On the opening page of the comic, Fies notes that the document is “not to his usual standards.” Normally, he would labor for weeks on a project of this size. “I did this over parts of four days using a bad brush pen and art supplies from Target—Sharpie pens, highlighters and crummy paper—because Target was the only open store I could find within 20 miles,” he wrote on his blog.
“Thousands of homes have been destroyed in this firestorm,” he wrote in the comic’s final lines. “Ours was one.”
In many cases, artists must come to grips with the loss not only of their homes and possessions, but also of decades worth of artworks—an important source of income. North of Santa Rosa in Middletown, artist Pamela Bennett lost her studio, library, and 30 years’ worth of art overnight. “I am now faced with no way to pay off medical bills accumulated over the past year, and no way to fund ongoing anti-cancer treatments,” she wrote on a Go Fund Me page, which has currently raised over $4,600.
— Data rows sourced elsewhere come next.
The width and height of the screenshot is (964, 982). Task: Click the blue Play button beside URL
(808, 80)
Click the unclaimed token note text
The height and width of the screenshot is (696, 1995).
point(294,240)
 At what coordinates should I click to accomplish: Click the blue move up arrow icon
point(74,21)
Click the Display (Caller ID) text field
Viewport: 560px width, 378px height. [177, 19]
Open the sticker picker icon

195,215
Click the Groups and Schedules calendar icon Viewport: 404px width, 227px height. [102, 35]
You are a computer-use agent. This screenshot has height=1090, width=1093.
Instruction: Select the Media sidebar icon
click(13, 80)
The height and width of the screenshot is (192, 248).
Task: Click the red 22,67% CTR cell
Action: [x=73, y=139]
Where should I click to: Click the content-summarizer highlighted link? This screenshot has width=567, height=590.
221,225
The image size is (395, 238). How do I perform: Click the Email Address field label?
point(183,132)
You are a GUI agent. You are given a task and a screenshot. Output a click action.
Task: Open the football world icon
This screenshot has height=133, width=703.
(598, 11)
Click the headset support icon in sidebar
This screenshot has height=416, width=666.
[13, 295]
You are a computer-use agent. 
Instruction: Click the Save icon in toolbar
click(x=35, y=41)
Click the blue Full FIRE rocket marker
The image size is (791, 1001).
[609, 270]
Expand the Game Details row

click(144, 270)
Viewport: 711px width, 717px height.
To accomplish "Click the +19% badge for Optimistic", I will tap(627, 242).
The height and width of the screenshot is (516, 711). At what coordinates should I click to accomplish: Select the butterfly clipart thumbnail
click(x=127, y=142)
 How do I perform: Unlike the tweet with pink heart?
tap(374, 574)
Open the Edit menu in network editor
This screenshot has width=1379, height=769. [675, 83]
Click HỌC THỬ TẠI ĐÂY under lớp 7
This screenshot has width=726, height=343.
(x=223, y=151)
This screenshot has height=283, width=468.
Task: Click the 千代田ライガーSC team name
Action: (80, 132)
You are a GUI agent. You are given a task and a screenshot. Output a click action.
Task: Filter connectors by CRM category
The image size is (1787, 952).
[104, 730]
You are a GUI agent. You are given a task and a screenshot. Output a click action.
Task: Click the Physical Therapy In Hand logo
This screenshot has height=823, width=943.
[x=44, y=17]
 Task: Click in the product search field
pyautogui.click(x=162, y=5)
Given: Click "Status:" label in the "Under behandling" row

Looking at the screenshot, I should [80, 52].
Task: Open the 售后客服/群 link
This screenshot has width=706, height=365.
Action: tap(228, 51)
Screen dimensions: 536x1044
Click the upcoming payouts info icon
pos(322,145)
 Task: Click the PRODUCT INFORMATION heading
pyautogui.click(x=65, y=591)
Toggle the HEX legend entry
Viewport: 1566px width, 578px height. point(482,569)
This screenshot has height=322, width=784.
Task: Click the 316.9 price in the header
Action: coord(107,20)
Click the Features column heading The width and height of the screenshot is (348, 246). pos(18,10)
The photographer Norma I. Quintana was preparing to travel to Puerto Rico, where she grew up, to photograph those affected by Hurricane Maria. Instead, she had to grapple with a disaster closer to home. She lost both her home and studio, reports the San Francisco Chronicle, which has been running a series of stories on artists affected by the wildfires.
“You can’t imagine,” Quintana told artnet News. “We thought we were going to come back, but it’s just ashes and melted steel.” She’s begun a new photo series, “Forage From Fire,” using her iPhone to document what little she’s been able to pull from the rubble.
“I had a pretty unique home as an artist,” Quintana added, noting that she would buy art with proceeds from every print she sold. Artists with work in her collection, including Sally Mann, have already reached out with offers to replace the destroyed material.
The fires also did not spare the home of sculptor Clifford Rainey, the chair of the glass program at the California College of the Arts in Oakland. Although he heats glass up to 2,900 degrees to create his sculptures, he still saw his life’s work melted and destroyed in Napa’s Atlas Fire, as reported by the Chronicle.
“Literally every single piece that I owned, all the way back to college” is now gone, Rainey told artnet News. “It was all boxed up and safe, I thought.” Instead, in the middle of the night, with 15 minutes’ warning, he and his wife were forced to evacuate with little more than the clothes on their backs and a few sketchbooks.
“I’m still trying to come to grips with it,” he added, noting that support from the artistic community has been key in getting through the crisis. Rainey hopes to create an inventory of whatever work has survived. “I’m really lucky; I’ve got a lot of stuff in museums,” he said.
Despite the widespread damage caused by the raging fires, there is still hope amid the ashes. At the Paradise Ridge Winery in Santa Rosa, all the buildings were destroyed, as was this year’s grape harvest. Surviving unscathed, however, is Laura Kimpton and Jeff Schomberg’s LOVE sculpture, along with other artworks in the vineyard’s sculpture garden.
Originally created for Nevada’s Burning Man gathering in 2007, the piece had become a popular photo backdrop for winery weddings. Now, it’s become a different kind of viral sensation. A photo of the still-standing sculpture has been shared thousands of times on Facebook as a symbol of Northern California’s determination to overcome the devastation of the fires.
The week of October 8 was the deadliest week of wildfire in California history. Ten separate conflagrations in the northern part of the state left at least 40 people dead and 5,700 structures burned, according to CNN.
Rainey is among many now seeking relief. He has filed a claim with FEMA that will allow him to stay at a hotel while he tries to figure out what to do next. “We’re officially disaster survivors,” he said. “We’re just trying to take one day at a time.”